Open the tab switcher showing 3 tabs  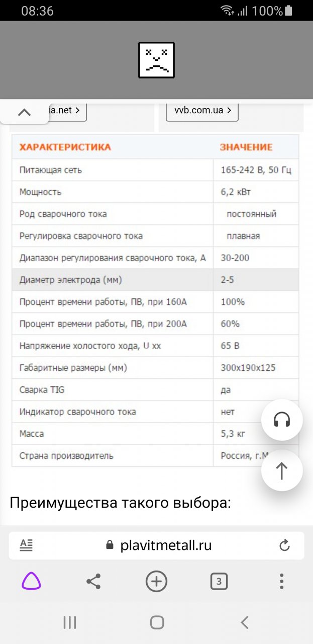click(x=219, y=582)
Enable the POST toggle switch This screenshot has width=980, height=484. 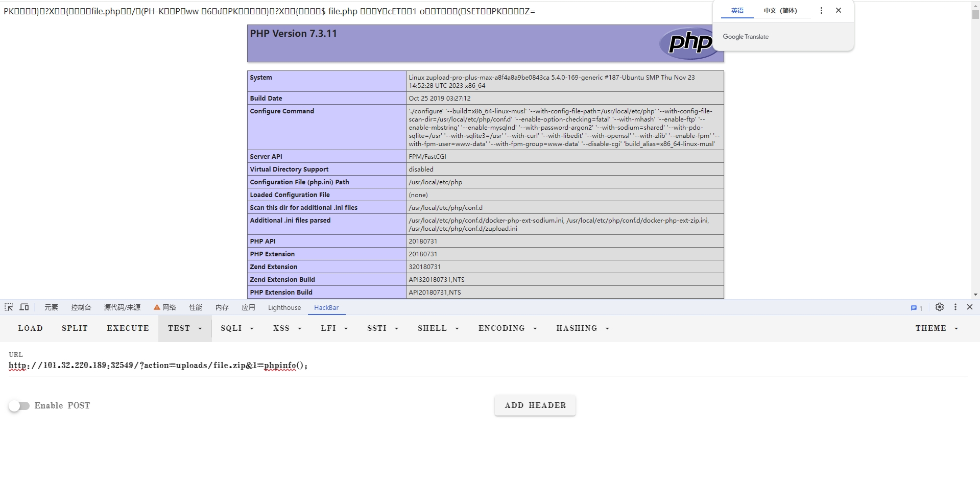click(x=19, y=406)

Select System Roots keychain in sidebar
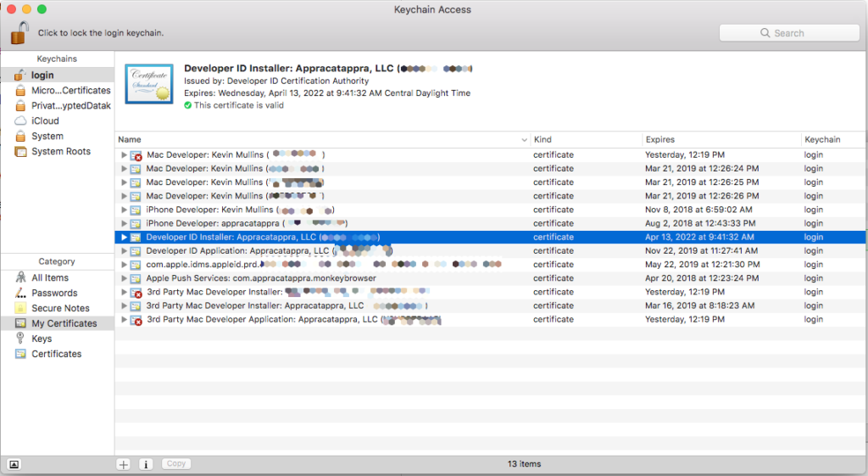(60, 152)
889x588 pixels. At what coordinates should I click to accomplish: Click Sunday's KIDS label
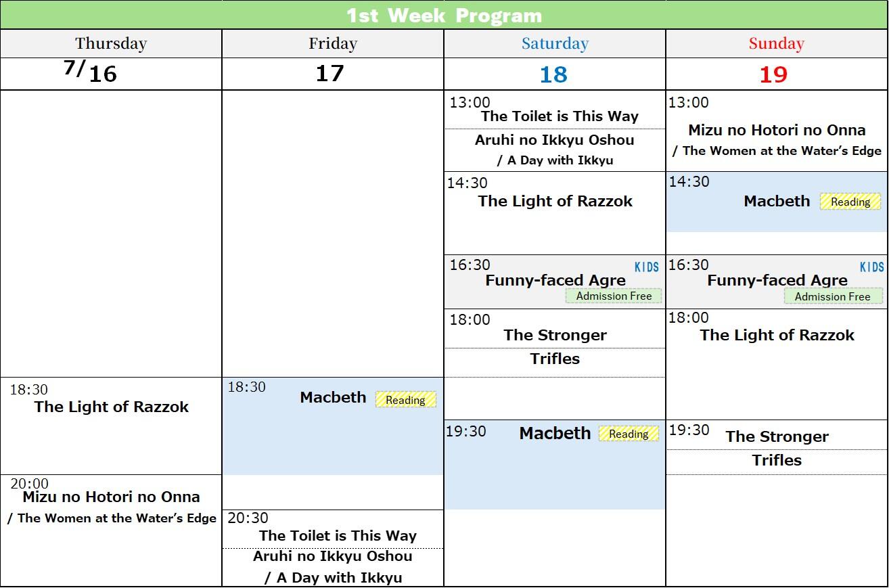point(871,267)
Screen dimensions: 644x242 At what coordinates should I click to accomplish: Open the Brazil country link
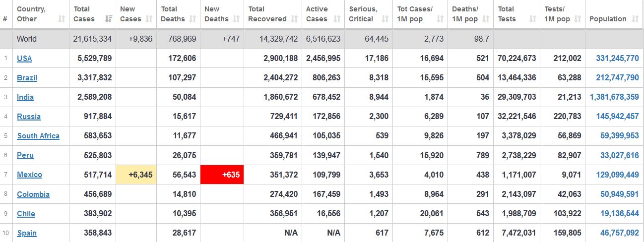coord(27,78)
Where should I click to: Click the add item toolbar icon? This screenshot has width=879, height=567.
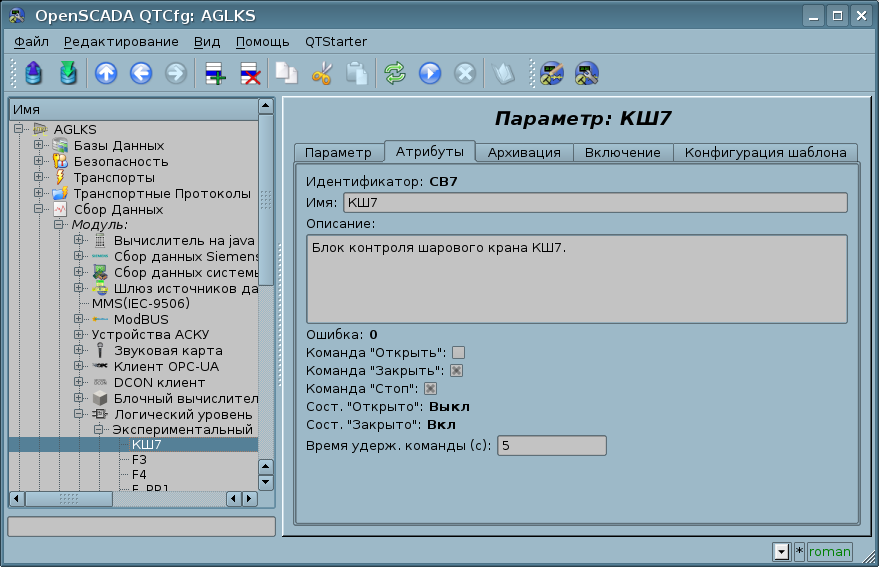tap(215, 73)
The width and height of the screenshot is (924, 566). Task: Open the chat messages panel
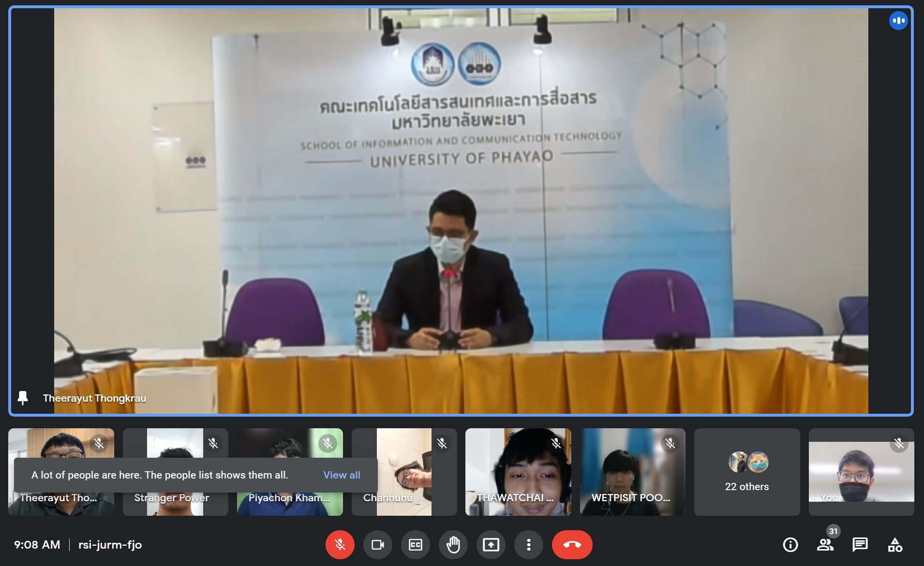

++++++++++++++++++++

**WHAT TO PRODUCE:**
Your copy should start at the line with "Where should I", stop at the last line of the listing above, match exactly, and contain no pictures.

**COMPLETED EXERCISE:**
Where should I click to: Click the add item toolbar icon? This screenshot has width=879, height=567.
tap(215, 73)
The width and height of the screenshot is (924, 566). Task: Open the chat messages panel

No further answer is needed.